Di sini kita juga bisa mengamati tentang fenomena keterjangkauan atau affordability.  

Ada sebagian orang mengalami kesulitan membeli komoditas yang harganya relatif murah sementara ada orang-orang lain yang tidak mengalami kendala untuk membeli komoditas yang harganya lebih mahal.

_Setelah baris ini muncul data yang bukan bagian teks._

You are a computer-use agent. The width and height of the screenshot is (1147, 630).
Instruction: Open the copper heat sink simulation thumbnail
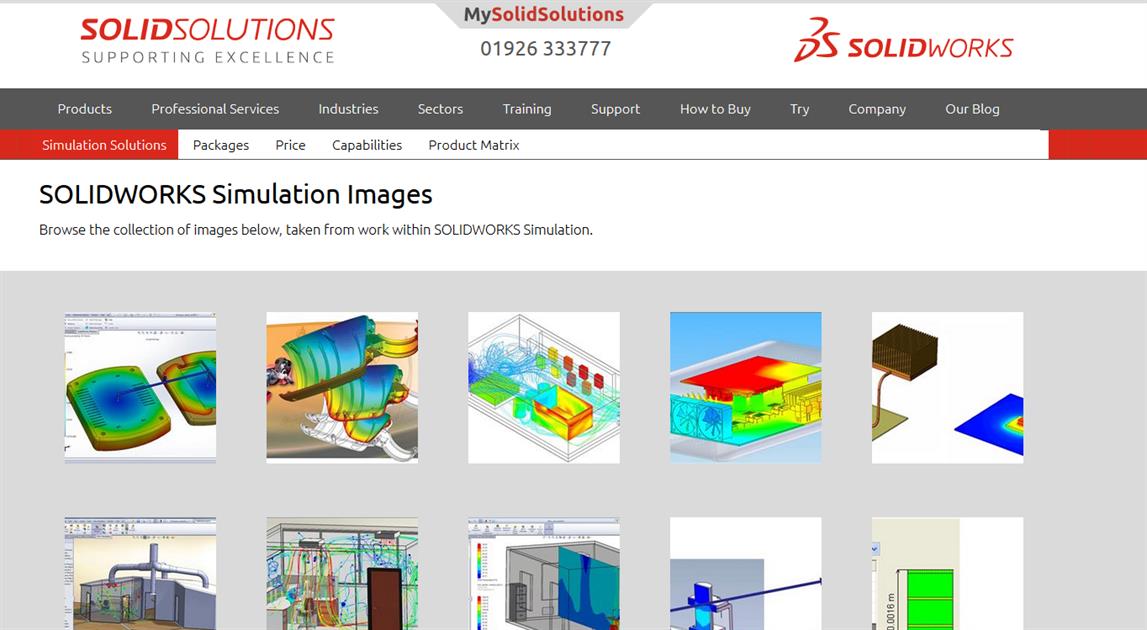click(946, 386)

Jika hal ini terus dibiarkan maka ketimpangan bisa akan semakin melebar. Akan tetap ada orang-orang yang tidak mampu membeli barang yang relatif murah tadi dan akan selalu ada orang-orang yang bisa membeli barang yang relatif mahal. 

Pola Konsumsi

Faktor utama yang mempengaruhi keterjangkauan adalah pendapatan. Orang yang memiliki pendapatan lebih tinggi dikatakan juga lebih mampu membeli komoditas lebih mahal dan/atau lebih banyak daripada orang-orang lain yang memiliki pendapatan lebih rendah.

Tentu saja ini akan dipengaruhi oleh gaya hidup. Misalnya, orang yang punya pendapatan tinggi tidak selalu identik dengan tingkat konsumsi yang juga tinggi karena mereka memiliki tingkat konsumsi yang rendah karena gaya hidup sederhana.

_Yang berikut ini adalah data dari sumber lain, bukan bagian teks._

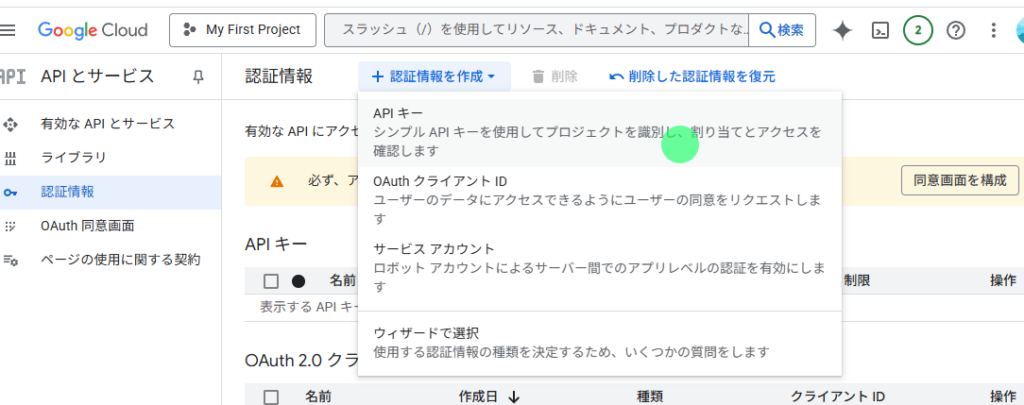The height and width of the screenshot is (405, 1024).
Task: Select all API キー rows checkbox
Action: (x=271, y=281)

Salah satu contoh paling fenomenal diungkapkan oleh Marc Randolph (Netflix co-founder) tentang  bagaimana Bill Gates lebih memilih berpergian dengan pesawat kelas ekonomi meski ia memiliki kekayaan lebih dari US$121 milar (Rp.1.924 triliun) pada tahun 2023 (EconomicTimes

Namun logika ini tidak sepenuhnya bisa dibalik. Orang yang konsumsinya rendah bisa jadi karena ia memiliki pendapatan tinggi (dan memiliki gaya hidup sederhana di atas) atau memang karena ia memiliki pendapatan yang juga rendah.

Dampak

Apa dampak dari masyarakat yang tidak mampu menjangkau harga-harga komoditas?

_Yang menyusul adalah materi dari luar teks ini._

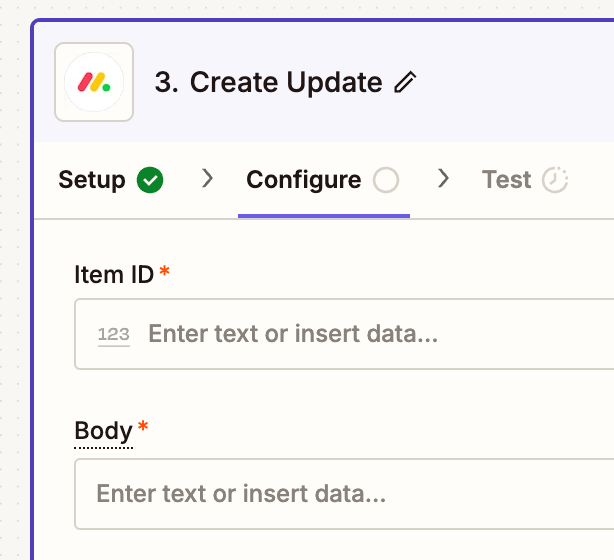Focus the Item ID input field

tap(344, 334)
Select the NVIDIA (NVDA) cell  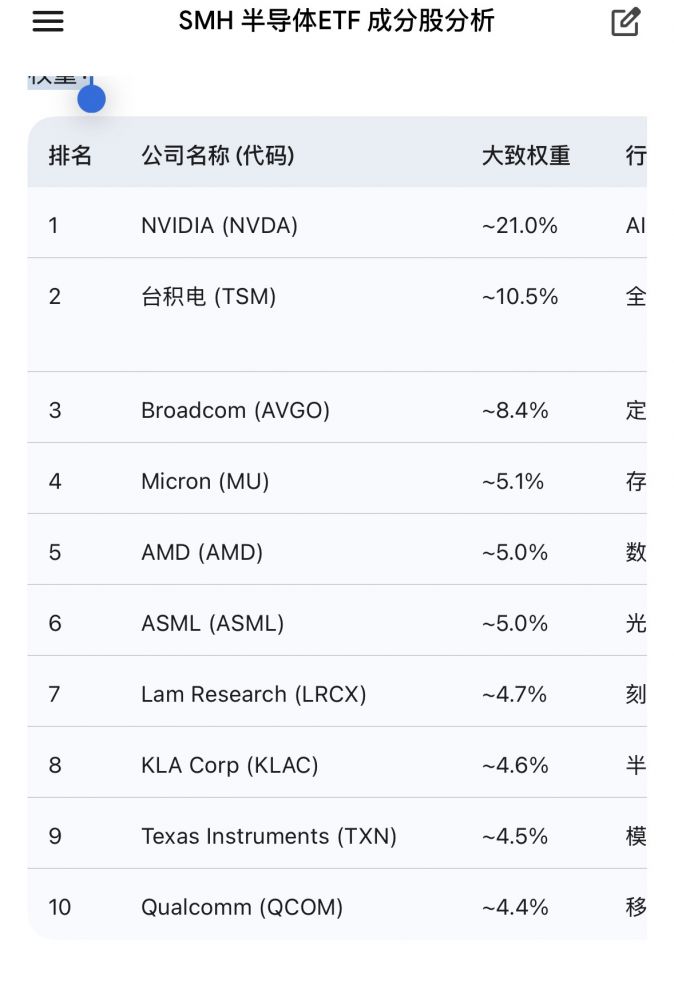[x=220, y=226]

Pertama, tingkat konsumsi rendah. Rendahnya pendapatan membawa implikasi semakin sedikit komoditas yang bisa dibeli. Tidak hanya soal kuantitas, melainkan juga kualitas yang juga rendah. 

Kedua, komoditas yang lebih mahal hanya akan dibeli oleh orang-orang yang lebih mampu. Sementara mereka yang lebih tidak mampu akan membeli komoditas dengan harga (dan kualitas) lebih rendah.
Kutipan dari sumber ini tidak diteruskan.